# TASK PROMPT
From the line with "795x795 pixels." through the line with "Task: Open the 1章 カット基礎 thumbnail", repeat the entries verbatim, both end lines included, and add nothing.

# EXTRACTED RECORDS
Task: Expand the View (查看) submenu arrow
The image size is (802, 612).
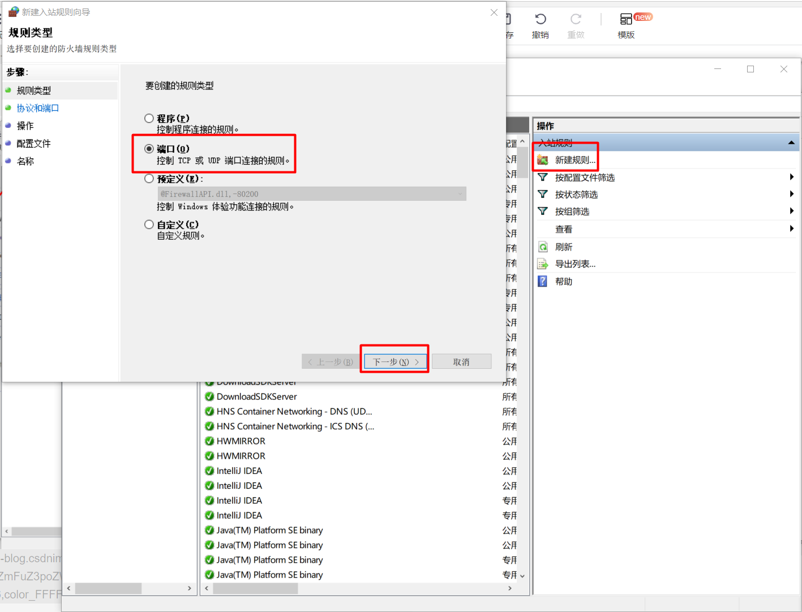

* * *

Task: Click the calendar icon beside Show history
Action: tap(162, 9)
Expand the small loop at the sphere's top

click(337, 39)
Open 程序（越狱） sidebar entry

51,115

---

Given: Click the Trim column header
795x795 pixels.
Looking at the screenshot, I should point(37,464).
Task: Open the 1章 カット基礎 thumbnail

# SOLVED PROBLEM
795x795 pixels.
Looking at the screenshot, I should point(37,464).
Task: Open the 1章 カット基礎 thumbnail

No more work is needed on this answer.